Please restate, word for word, the lines below that begin at the one with "930x827 pixels. How" and end at the one with "You are a computer-use agent. The width". Leave out all other lines.

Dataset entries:

=== Section Start ===

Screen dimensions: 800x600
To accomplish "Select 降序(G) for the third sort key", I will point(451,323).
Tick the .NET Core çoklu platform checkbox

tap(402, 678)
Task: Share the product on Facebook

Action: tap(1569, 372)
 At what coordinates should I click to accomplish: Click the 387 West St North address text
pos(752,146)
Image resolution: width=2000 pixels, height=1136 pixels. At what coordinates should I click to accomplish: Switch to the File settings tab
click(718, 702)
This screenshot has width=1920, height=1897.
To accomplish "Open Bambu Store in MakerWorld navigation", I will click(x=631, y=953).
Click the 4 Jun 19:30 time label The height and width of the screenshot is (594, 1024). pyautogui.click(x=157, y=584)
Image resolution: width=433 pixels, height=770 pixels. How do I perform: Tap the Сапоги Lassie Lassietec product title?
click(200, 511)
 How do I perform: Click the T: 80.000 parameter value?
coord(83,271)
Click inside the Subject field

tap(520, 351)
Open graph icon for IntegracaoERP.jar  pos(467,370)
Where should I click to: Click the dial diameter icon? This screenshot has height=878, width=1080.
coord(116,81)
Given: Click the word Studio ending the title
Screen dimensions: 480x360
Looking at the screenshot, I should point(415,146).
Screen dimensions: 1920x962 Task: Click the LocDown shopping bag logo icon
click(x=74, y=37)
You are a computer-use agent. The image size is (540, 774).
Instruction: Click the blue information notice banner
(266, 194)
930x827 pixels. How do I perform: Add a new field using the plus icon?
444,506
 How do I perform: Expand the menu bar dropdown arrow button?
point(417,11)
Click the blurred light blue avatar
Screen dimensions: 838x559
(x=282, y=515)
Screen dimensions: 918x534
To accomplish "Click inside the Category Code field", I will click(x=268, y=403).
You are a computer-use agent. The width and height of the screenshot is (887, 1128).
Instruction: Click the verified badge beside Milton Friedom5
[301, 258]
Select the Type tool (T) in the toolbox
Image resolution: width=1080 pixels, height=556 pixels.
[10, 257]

=== Section End ===

ANSWER SPACE:
930x827 pixels. How do I perform: Add a new field using the plus icon?
444,506
 How do I perform: Expand the menu bar dropdown arrow button?
point(417,11)
Click the blurred light blue avatar
Screen dimensions: 838x559
(x=282, y=515)
Screen dimensions: 918x534
To accomplish "Click inside the Category Code field", I will click(x=268, y=403).
You are a computer-use agent. The width and height of the screenshot is (887, 1128).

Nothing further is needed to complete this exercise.